For Immediate Release: Feb. 18, 2011
By Katherine Crawford, Office of Naval Research
ARLINGTON, Va. - Sailors and Marines may soon have the power of mobile data storage and mapping, following the testing of an information-collection system at Exercise Cobra Gold 2011 being held Feb. 6-18 in Chiang Mai, Thailand.
Funded by the Office of Naval Research, the Army Geospatial Center is developing the International Stability Assessment and Analysis Capability (ISAAC), a handheld, mobile data-collection system. Researchers from ONR's Human, Social, Cultural and Behavioral (HSCB) group are putting ISAAC to the test during combined arms live-fire exercises at Cobra Gold.
Cobra Gold is an annual joint training exercise held in Thailand and sponsored by the U.S. Pacific Command and the Royal Supreme Thai Command. One of the world's largest multinational exercises, it draws participants from 24 nations, including the armed forces of Thailand, Republic of Singapore, Japan, Republic of Indonesia, Republic of Korea and the United States. Nearly 13,000 military personnel, approximately 7,300 of them American troops, will participate in Cobra Gold 2011. The event improves participating nations' ability to conduct relevant and dynamic training while strengthening relationships between the militaries and local communities.
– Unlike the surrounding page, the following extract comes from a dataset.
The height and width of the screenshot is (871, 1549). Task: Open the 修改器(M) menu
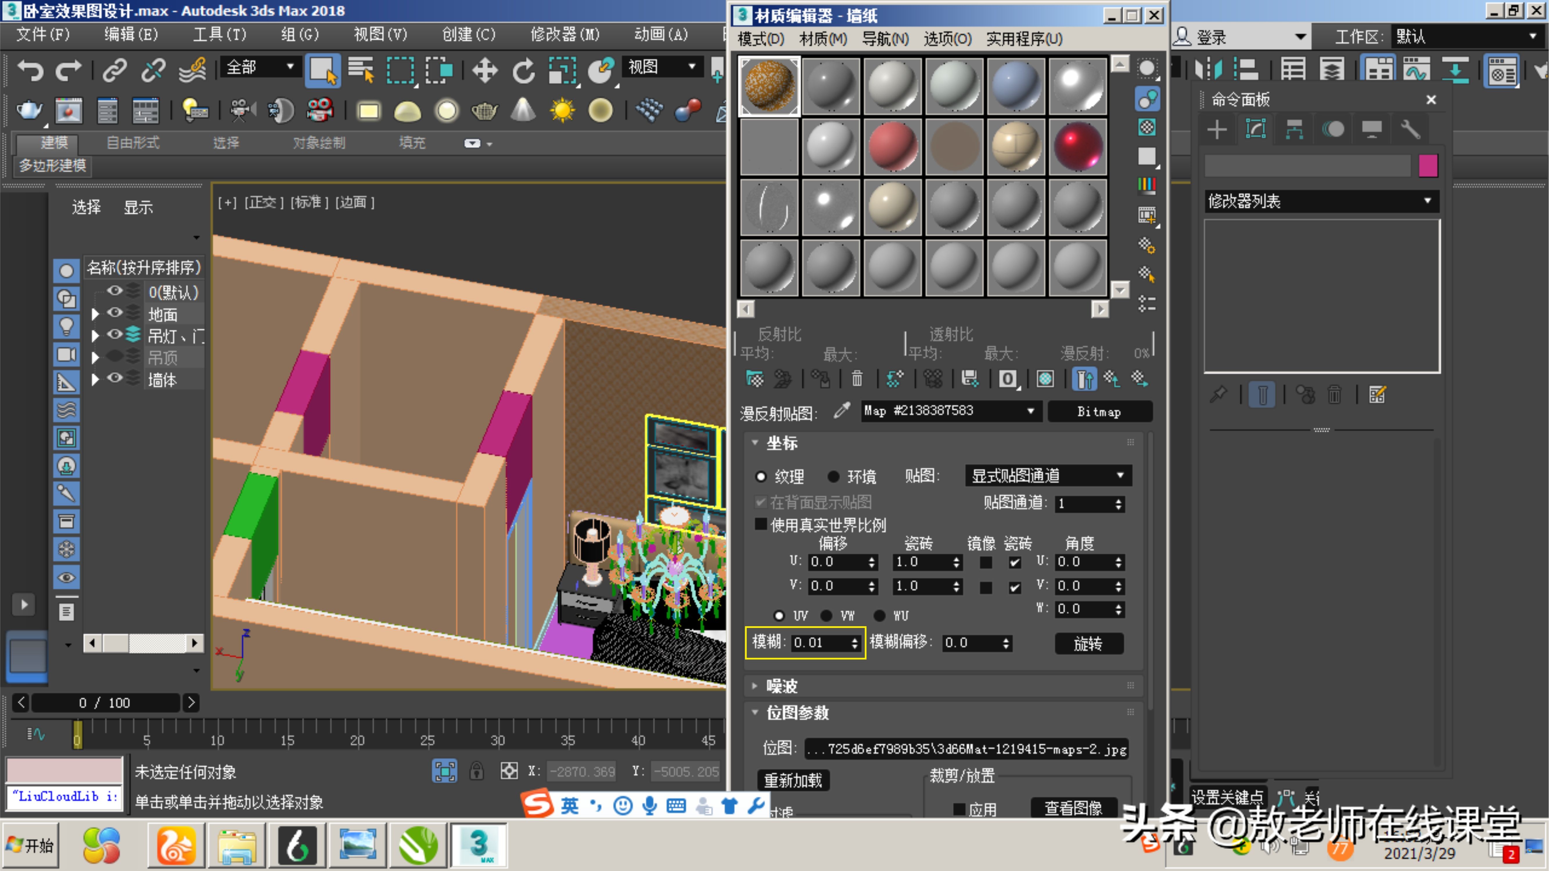coord(564,35)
The HSCB team is assessing how the Army Geospatial Center's ISAAC performs during humanitarian and disaster relief missions. The goal is to obtain warfighter feedback, which will be compiled into "lessons learned" for future improvements. The team will be "gathering user requirements (and) learning how the mobile devices help warfighters improve data collection . so we can tailor the technology to meet their needs," said Dhiren Khona, ONR's HSCB deputy program officer.
ISAAC is a Web-based framework that records and stores information using an application downloaded onto a smart phone, said HSCB Program Analyst Clark Phillips. Based on the data and its analysis, the system then creates models of critical response areas during complex humanitarian emergencies or disaster-response operations, which can be displayed on a geospatial Common Operational Picture map viewer.
The ability to collect and save this type of information on a handheld device is a new and exciting capability. "Collecting information and storing it in a central location in a standard data schema allows for standards-based data collection," Khona said. This makes it easier for "other analysts to have access to this information for their own purposes."
ONR's HSCB focus area seeks to develop a full understanding of social cultural and cognitive factors to optimize warfighters' abilities. The goal is to enable naval forces to identify, anticipate, preempt and defeat threats operating within the complex physical, cyber and sociocultural domains.
About the Office of Naval Research
The Department of the Navy's Office of Naval Research (ONR) provides the science and technology necessary to maintain the Navy and Marine Corps' technological advantage. Through its affiliates, ONR is a leader in science and technology with engagement in 50 states, 70 countries, 1,035 institutions of higher learning and 914 industry partners. ONR employs approximately 1,400 people, comprising uniformed, civilian and contract personnel, with additional employees at the Naval Research Lab in Washington, D.C.